* GIVEN INSTRUCTION
Please count the lines in the records below that contain the string "what". Reply with that number alone.

[Records of word and element locations]
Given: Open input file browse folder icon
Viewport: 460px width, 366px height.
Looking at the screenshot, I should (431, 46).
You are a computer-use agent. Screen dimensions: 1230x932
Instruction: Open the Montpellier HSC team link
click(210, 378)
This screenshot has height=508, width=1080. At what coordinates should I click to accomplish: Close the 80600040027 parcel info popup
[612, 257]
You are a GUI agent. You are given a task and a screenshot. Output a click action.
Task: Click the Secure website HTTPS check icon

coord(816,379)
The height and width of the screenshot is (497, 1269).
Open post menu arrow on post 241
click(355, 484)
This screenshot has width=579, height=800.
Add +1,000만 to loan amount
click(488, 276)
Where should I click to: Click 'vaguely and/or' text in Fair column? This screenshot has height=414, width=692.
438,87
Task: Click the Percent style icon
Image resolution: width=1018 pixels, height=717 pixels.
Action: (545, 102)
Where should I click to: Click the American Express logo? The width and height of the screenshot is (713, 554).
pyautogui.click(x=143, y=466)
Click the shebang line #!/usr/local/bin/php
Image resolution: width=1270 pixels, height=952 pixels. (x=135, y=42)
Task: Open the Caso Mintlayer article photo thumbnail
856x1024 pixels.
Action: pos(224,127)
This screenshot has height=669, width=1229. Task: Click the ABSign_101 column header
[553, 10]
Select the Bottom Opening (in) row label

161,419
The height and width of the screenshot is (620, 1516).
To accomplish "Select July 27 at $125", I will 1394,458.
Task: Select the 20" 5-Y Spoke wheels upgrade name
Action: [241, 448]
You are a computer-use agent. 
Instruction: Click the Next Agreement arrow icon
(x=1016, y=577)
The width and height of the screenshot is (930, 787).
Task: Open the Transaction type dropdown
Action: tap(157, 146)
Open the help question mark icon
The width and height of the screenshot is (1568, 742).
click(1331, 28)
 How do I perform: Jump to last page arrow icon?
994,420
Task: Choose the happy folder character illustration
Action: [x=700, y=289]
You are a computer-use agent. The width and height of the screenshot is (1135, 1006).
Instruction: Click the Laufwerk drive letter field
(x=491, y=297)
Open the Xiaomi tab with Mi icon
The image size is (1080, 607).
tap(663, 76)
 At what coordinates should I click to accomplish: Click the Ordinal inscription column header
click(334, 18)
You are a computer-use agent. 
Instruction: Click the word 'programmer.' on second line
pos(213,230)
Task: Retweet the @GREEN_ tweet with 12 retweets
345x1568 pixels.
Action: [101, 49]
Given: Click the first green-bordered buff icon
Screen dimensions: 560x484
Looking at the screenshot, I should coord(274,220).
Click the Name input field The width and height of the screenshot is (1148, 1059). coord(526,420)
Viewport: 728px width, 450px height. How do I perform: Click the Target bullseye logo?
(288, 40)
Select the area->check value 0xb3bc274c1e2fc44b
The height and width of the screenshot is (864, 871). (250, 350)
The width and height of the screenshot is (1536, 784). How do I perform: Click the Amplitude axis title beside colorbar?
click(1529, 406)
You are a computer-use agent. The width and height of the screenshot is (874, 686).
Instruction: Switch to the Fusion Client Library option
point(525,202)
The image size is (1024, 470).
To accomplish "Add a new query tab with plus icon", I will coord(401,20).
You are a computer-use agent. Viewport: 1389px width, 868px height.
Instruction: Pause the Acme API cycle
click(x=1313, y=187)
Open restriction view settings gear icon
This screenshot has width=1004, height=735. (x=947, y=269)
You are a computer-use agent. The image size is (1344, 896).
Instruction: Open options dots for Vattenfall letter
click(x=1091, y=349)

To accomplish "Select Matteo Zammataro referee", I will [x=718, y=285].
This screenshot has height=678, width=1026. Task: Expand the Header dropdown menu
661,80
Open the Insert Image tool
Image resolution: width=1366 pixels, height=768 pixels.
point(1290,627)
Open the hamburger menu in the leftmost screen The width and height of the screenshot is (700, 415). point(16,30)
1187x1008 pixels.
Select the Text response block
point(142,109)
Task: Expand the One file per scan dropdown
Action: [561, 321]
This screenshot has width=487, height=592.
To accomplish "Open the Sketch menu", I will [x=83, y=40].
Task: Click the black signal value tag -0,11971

* RESPONSE FOR THIS EXERCISE
2